TASK MATERIAL Block Start

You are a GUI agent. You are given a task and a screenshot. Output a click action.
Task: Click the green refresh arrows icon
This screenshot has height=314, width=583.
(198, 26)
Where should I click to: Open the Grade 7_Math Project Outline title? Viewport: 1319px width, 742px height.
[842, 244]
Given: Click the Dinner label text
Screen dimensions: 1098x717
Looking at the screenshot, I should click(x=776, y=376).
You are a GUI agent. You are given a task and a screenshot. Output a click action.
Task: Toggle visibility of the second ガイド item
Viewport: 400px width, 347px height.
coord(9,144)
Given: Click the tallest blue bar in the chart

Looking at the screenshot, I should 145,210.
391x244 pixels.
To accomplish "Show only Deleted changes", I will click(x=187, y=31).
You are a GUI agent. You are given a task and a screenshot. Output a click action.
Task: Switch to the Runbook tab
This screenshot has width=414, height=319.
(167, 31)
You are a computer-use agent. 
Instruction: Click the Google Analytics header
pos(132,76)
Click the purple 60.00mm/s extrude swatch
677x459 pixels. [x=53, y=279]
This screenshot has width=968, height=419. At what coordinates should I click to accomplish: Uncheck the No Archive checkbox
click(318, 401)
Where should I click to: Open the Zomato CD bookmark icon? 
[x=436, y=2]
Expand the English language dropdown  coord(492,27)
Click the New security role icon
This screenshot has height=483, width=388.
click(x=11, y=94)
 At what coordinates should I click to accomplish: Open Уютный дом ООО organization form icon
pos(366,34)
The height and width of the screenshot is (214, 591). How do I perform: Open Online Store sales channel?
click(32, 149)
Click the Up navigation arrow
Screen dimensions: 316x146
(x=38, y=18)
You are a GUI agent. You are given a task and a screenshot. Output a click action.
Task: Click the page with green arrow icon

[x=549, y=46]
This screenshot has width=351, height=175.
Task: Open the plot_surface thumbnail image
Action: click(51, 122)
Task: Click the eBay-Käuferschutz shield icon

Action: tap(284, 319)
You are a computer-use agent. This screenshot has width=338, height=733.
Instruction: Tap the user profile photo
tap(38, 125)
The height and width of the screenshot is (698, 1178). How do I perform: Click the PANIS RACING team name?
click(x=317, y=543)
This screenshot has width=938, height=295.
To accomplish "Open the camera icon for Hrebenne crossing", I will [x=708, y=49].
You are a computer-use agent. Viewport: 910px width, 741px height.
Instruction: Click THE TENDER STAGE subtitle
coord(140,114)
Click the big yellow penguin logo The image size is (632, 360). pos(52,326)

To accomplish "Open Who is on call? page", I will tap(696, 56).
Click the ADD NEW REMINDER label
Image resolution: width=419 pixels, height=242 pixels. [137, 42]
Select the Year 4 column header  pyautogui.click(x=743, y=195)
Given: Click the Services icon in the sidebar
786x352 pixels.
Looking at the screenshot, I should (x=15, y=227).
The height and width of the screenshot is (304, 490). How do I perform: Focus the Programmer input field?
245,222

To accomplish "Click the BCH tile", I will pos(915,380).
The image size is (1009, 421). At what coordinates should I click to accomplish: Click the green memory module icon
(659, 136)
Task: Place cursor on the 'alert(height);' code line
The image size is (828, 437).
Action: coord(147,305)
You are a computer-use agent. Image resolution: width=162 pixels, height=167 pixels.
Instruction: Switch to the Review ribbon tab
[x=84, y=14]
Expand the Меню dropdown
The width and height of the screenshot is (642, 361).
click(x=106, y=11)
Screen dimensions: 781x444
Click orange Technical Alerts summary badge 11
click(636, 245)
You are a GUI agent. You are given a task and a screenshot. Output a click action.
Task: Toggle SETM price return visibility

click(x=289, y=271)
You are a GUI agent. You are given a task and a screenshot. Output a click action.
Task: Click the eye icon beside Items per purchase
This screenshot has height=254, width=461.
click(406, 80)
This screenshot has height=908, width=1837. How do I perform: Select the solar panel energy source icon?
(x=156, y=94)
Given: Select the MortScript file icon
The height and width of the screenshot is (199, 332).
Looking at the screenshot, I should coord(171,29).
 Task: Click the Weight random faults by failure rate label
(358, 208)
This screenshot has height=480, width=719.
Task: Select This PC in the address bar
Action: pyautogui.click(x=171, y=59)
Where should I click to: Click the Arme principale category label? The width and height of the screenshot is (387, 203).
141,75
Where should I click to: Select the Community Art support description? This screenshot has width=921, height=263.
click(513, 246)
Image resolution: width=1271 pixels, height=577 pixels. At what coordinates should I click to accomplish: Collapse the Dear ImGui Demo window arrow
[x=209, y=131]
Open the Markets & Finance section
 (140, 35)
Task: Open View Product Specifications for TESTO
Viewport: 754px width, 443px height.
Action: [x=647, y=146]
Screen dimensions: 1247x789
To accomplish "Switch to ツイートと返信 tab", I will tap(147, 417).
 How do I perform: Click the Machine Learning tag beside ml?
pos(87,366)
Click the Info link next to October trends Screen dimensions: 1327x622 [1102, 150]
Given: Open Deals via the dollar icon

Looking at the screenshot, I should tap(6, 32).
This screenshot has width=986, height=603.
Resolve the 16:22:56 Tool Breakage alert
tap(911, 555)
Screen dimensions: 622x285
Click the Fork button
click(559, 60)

TASK MATERIAL Block End

**WORK TO BE COMPLETED**
Could you reproduce the lines above, from the one that holds "Screen dimensions: 1247x789" through the last, exactly as they stand?

**EXERCISE RESULT**
Screen dimensions: 1247x789
To accomplish "Switch to ツイートと返信 tab", I will tap(147, 417).
 How do I perform: Click the Machine Learning tag beside ml?
pos(87,366)
Click the Info link next to October trends Screen dimensions: 1327x622 [1102, 150]
Given: Open Deals via the dollar icon

Looking at the screenshot, I should tap(6, 32).
This screenshot has width=986, height=603.
Resolve the 16:22:56 Tool Breakage alert
tap(911, 555)
Screen dimensions: 622x285
Click the Fork button
click(559, 60)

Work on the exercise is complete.